YANGON - Army-ruled Myanmar opened the trial of opposition leader Aung San Suu Kyi on Wednesday in an apparent bid to calm growing international outrage at the regime and its latest crackdown on the Nobel Peace laureate.
Suu Kyi appeared healthy and confident during the 45-minute hearing watched by some 30 diplomats and a handful of Burmese journalists on the third day of her trial inside Yangon's notorious Insein Central Prison.
The 63-year-old, known affectionately as The Lady by her supporters, faces up to five years in jail if found guilty of breaking the terms of her latest house arrest.
Thank you very much for coming and for your support, Suu Kyi, dressed in a pink blouse and maroon-colored tied skirt, known as a longhi, told the diplomats after the hearing.
I hope to meet you in better days, she said, smiling, before female police officers escorted her out of the court.
She was to meet privately with diplomats from Russia, Thailand and Singapore at her prison guest house later. It was not clear if the trial would be open on Thursday.
The case against Suu Kyi, accused of violating her house arrest after an uninvited American intruder swam to her lakeside home two weeks ago, has outraged the West and triggered threats of new sanctions against the regime.
Even Myanmar's usually acquiescent neighbors have issued a rare rebuke to the generals.
The Association of South East Asian Nations (ASEAN), setting aside its mantra of non-interference, said the trial had put the honor and credibility of its troublesome member at stake.

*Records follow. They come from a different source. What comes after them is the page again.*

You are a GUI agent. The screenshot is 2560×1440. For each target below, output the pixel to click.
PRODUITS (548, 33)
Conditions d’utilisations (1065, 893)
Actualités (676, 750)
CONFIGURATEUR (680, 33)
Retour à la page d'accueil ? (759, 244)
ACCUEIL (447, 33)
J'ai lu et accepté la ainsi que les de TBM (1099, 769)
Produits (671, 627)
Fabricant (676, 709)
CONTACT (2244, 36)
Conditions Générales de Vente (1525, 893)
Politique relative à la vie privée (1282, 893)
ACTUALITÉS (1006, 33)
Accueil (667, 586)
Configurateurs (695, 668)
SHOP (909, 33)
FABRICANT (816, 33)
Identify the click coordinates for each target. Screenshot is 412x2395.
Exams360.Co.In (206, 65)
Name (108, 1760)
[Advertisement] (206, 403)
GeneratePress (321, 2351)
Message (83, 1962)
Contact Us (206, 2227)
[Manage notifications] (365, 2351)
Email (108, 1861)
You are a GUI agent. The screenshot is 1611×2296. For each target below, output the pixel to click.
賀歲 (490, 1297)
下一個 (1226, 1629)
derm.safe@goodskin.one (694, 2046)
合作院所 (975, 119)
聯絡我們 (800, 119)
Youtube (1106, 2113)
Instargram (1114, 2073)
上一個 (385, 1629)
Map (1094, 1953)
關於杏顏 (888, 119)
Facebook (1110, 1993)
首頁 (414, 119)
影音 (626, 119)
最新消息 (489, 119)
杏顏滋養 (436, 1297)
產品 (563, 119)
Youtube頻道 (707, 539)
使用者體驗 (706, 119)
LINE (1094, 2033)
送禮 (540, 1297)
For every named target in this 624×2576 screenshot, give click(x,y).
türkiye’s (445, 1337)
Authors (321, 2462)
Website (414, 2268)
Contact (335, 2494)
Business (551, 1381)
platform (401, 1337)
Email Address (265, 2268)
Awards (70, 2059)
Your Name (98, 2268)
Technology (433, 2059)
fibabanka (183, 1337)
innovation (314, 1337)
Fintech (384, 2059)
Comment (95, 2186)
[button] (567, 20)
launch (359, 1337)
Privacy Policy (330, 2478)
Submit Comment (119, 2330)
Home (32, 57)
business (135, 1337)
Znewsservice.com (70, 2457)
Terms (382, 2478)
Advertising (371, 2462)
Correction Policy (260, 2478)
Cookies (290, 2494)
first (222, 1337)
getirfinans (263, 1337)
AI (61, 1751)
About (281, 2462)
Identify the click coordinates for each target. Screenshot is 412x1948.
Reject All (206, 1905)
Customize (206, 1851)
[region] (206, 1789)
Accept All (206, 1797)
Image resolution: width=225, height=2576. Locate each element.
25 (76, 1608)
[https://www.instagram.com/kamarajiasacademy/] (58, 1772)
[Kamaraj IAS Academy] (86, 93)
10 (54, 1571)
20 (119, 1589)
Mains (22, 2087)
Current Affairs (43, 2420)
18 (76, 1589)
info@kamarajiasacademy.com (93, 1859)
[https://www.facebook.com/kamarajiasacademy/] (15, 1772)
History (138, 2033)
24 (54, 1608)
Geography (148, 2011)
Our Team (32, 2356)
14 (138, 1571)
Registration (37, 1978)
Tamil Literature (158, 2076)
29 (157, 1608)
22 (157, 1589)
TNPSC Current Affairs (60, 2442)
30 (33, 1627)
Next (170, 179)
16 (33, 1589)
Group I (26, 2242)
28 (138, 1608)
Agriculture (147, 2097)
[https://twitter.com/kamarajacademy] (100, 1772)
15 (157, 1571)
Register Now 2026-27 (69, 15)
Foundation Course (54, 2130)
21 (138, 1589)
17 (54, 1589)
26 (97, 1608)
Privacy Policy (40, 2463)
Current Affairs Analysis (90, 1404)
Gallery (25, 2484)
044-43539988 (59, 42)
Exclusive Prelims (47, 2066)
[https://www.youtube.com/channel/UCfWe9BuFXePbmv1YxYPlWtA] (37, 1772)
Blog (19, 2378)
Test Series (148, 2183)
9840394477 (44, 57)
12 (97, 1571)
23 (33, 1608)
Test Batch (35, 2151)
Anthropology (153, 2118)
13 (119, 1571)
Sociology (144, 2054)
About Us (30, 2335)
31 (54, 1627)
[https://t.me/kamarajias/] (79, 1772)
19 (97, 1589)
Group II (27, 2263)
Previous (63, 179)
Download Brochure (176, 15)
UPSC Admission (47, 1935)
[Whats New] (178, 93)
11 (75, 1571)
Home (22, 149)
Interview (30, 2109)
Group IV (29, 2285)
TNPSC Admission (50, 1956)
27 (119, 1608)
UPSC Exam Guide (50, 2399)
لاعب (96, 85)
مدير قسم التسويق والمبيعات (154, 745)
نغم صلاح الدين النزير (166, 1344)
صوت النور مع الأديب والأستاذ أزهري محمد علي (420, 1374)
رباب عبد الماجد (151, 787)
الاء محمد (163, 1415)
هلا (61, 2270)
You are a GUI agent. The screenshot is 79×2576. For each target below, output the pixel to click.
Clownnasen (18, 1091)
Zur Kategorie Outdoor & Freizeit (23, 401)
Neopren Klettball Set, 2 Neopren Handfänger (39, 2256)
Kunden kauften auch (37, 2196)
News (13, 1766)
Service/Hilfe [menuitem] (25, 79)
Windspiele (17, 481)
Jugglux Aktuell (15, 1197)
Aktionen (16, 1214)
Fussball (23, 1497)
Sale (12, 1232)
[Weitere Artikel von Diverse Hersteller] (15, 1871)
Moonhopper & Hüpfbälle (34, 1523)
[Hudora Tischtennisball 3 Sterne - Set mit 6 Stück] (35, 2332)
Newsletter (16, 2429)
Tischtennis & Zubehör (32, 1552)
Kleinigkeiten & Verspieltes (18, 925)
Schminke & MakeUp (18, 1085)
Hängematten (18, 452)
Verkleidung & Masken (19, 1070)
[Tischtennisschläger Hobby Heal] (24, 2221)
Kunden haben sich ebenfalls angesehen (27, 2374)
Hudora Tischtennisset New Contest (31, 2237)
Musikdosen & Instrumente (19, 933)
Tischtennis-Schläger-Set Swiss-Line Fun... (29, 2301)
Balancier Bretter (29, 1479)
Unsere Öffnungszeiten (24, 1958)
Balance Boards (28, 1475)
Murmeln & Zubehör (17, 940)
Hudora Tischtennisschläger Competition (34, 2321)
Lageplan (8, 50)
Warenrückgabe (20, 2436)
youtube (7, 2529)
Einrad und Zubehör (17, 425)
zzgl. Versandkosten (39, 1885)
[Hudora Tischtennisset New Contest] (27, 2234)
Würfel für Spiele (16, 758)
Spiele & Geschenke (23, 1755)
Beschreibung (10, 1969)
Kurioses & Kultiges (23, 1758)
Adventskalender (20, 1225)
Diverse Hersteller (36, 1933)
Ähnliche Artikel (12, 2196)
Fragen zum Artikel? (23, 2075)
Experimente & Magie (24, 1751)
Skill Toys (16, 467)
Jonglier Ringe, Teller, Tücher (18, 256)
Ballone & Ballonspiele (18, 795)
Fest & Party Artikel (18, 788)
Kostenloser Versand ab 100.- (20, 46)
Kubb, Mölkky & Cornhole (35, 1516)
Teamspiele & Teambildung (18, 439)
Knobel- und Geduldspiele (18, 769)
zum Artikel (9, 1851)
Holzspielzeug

However, Wednesday's gesture of transparency is unlikely to dampen condemnation of a trial based on what many see as trumped-up charges to keep the charismatic Suu Kyi in detention through elections in 2010.
Mark Canning, Britain's ambassador to Myanmar, said he saw little evidence that Suu Kyi was receiving a fair trial.
All the paraphernalia of the court room is there, he told BBC television. The judges, the prosecution, the defense. That's all there, but I think this is a story where the conclusion is already scripted.
One Asian diplomat said: They seem to want to improve the image of the trial by allowing us to be there.
Suu Kyi's National League for Democracy (NLD) won a landslide election victory in 1990, only to be denied power by the military, which has ruled the country for more than four decades.
She has been detained for more than 13 of the past 19 years, most of them at her home in Yangon, guarded by police, her mail intercepted and visitors restricted.
Her latest house arrest will end on May 27 after six years, fuelling allegations that the regime is using the American intruder as a pretext to keep Suu Kyi in detention.
Despite the tight security at her home, authorities say John Yettaw, a 53-year-old American, sneaked inside on May 3 after using homemade flippers to swim across Inya Lake.
Suu Kyi and two female assistants who live in the house were charged last Thursday with breaking a law protecting the state from those desiring to cause subversive acts.
They have denied any wrongdoing.
Yettaw, dressed in a white shirt and khaki trousers, appeared nervous during Wednesday's hearing, which heard testimony from a police officer. He did not speak to the diplomats.
He is charged with immigration violations, trespassing into a restricted area and violating the same draconian security law.